■ ÉNONCÉ: Recopiez intégralement, sans la moindre modification, l'extrait d'entretien consacré à l'album MONOTHEIST.
___ TEXTE FOURNI
L’album est paru sur Century Media. Vous n’avez pas dû avoir beaucoup de mal à trouver une maison de disque pour sortir MONOTHEIST…

En fait, c’est une licence pour le monde entier. Nous avons tout financé pour pouvoir tout faire par nous-mêmes. Nous avons embauché et payé Peter Tagtgren. Tout le processus créatif a été réalisé à nos frais, selon nos propres termes. On ne voulait surtout rien donner à l’industrie du disque. Il y avait beaucoup d’intérêt de la part de compagnies de disque, surtout celles spécialisées dans le métal, évidemment, et plusieurs d’entre elles voulaient tout avoir. Nous sommes déjà passés par là et ça ne nous intéressait pas du tout de revivre ça. Ou bien vous acceptez de travailler avec nous en tant que partenaires, ou on ne travaillera pas ensemble. Et ça a très bien fonctionné avec Century Media.

Vous avez choisi Peter Tagtgren pour cet album et il a fait tout un travail ici. Pourquoi l’avez-vous recruté et surtout, lui a-t-il fallu plus d’une seconde pour accepter?
______
___ DONNÉES
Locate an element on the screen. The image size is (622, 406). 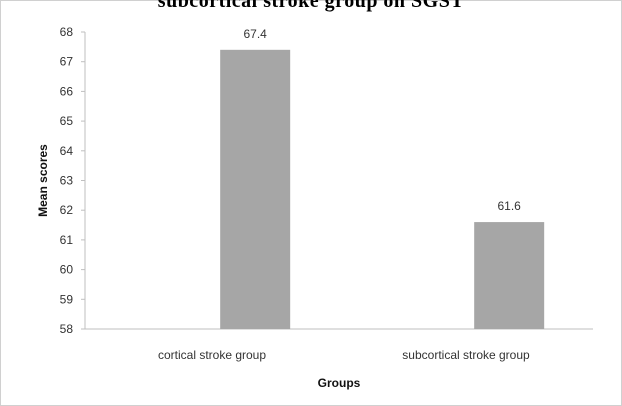
y-tick-label: 58 is located at coordinates (67, 329).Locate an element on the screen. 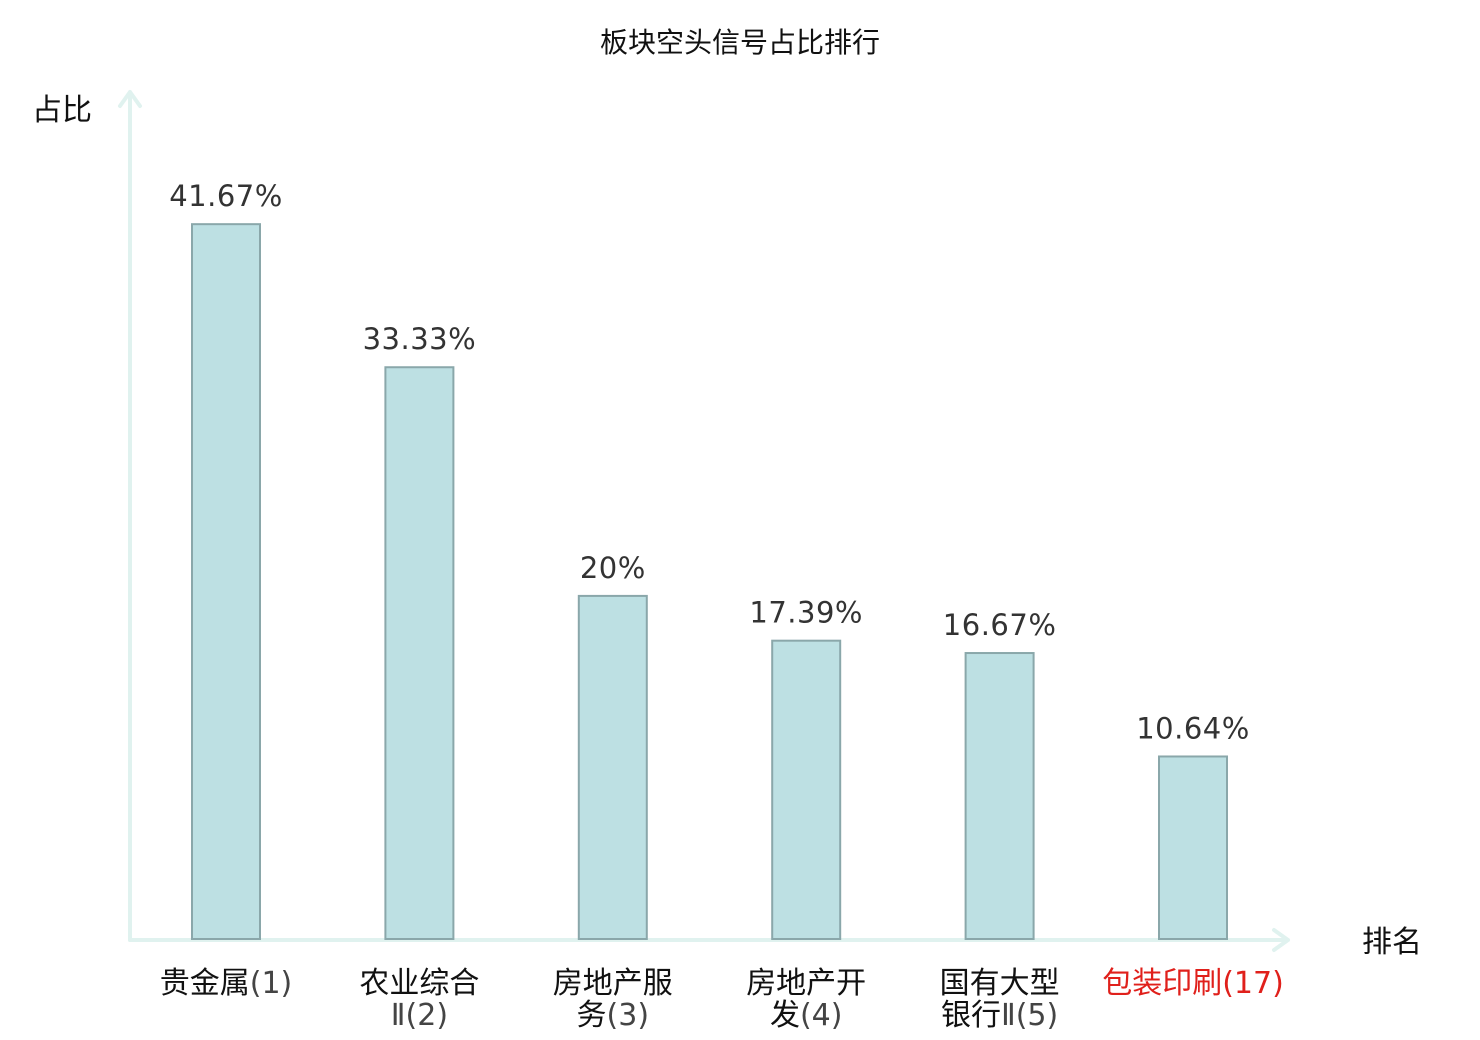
______
■ CORRIGÉ:
L’album est paru sur Century Media. Vous n’avez pas dû avoir beaucoup de mal à trouver une maison de disque pour sortir MONOTHEIST…

En fait, c’est une licence pour le monde entier. Nous avons tout financé pour pouvoir tout faire par nous-mêmes. Nous avons embauché et payé Peter Tagtgren. Tout le processus créatif a été réalisé à nos frais, selon nos propres termes. On ne voulait surtout rien donner à l’industrie du disque. Il y avait beaucoup d’intérêt de la part de compagnies de disque, surtout celles spécialisées dans le métal, évidemment, et plusieurs d’entre elles voulaient tout avoir. Nous sommes déjà passés par là et ça ne nous intéressait pas du tout de revivre ça. Ou bien vous acceptez de travailler avec nous en tant que partenaires, ou on ne travaillera pas ensemble. Et ça a très bien fonctionné avec Century Media.

Vous avez choisi Peter Tagtgren pour cet album et il a fait tout un travail ici. Pourquoi l’avez-vous recruté et surtout, lui a-t-il fallu plus d’une seconde pour accepter?